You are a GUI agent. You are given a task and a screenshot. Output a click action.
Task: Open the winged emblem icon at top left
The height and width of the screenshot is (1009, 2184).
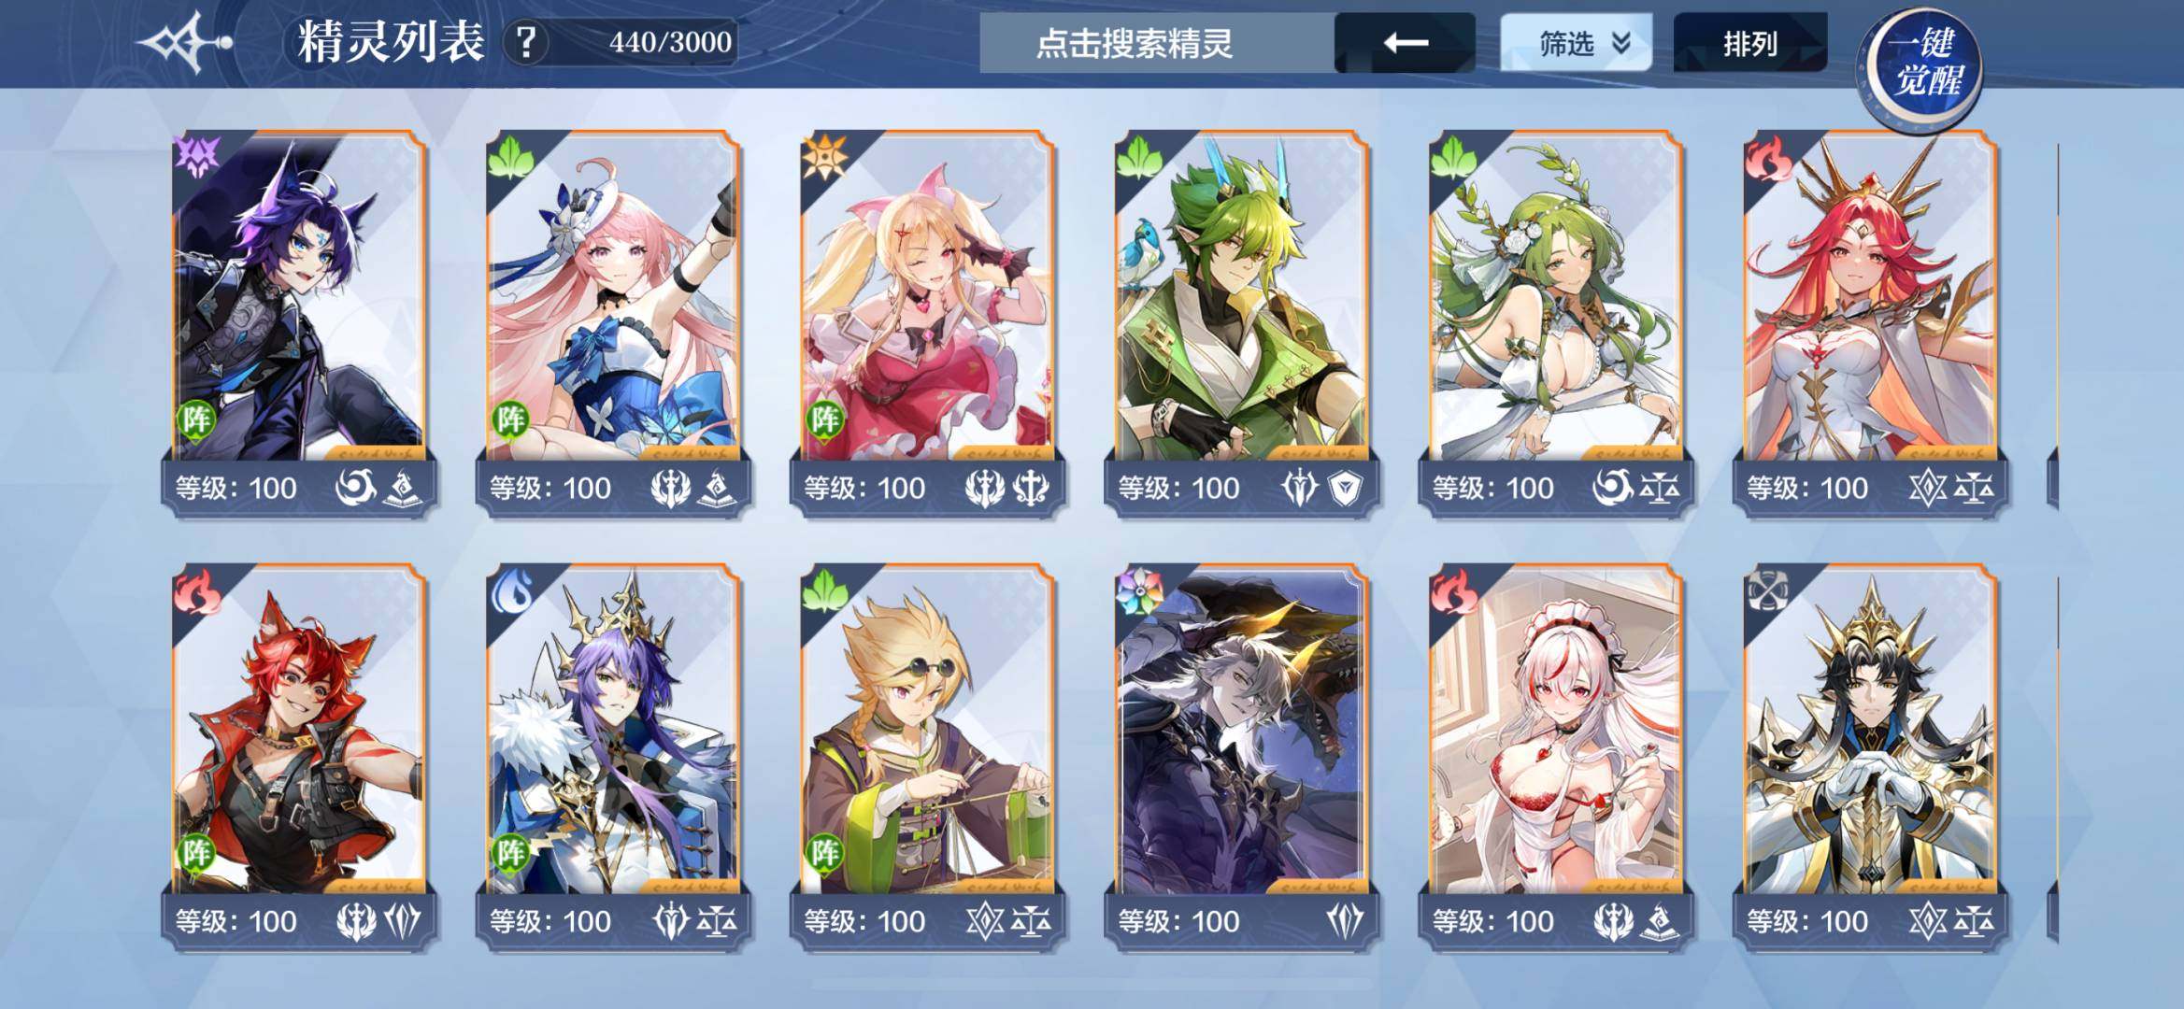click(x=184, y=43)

__________

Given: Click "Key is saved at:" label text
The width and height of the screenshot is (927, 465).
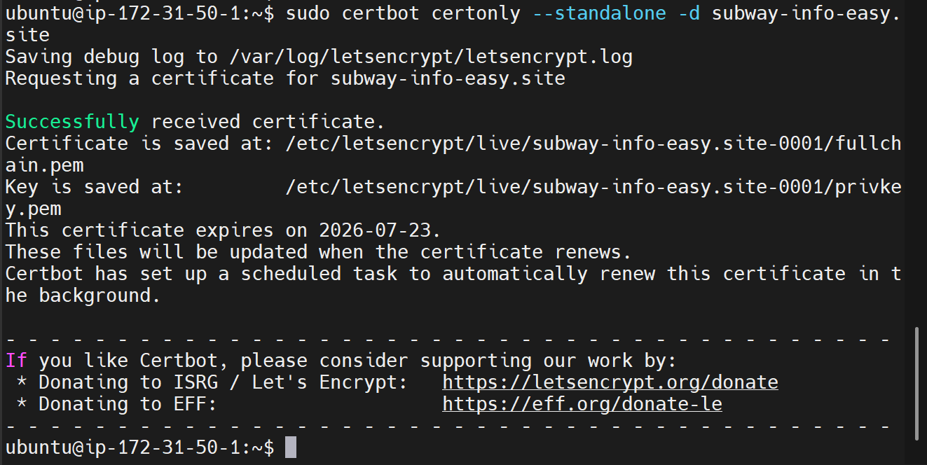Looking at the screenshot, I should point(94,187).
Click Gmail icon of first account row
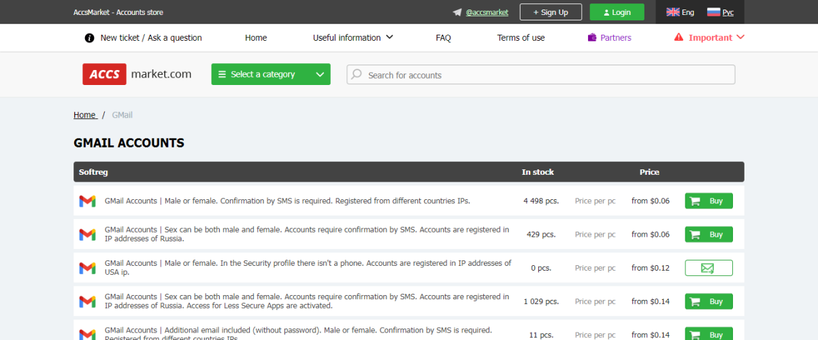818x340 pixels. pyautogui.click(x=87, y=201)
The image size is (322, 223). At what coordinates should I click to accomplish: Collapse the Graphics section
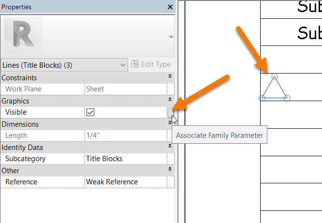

__________

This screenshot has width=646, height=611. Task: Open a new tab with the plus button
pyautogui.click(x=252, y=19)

__________

Could you output the lines from the one containing "You are a GUI" up to and including the one containing "click(x=184, y=43)", copied verbatim but without the pictures?

You are a GUI agent. You are given a task and a screenshot. Output a click action.
Task: Open the winged emblem icon at top left
The height and width of the screenshot is (1009, 2184).
click(x=184, y=43)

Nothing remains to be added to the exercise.